Try it
Each record should be given back exactly, with none missing.

━━━ Provided material ━━━

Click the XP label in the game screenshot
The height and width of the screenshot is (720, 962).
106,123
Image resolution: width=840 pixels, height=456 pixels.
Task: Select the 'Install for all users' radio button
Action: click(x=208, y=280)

━━━

Written reply
Click the XP label in the game screenshot
The height and width of the screenshot is (720, 962).
106,123
Image resolution: width=840 pixels, height=456 pixels.
Task: Select the 'Install for all users' radio button
Action: click(x=208, y=280)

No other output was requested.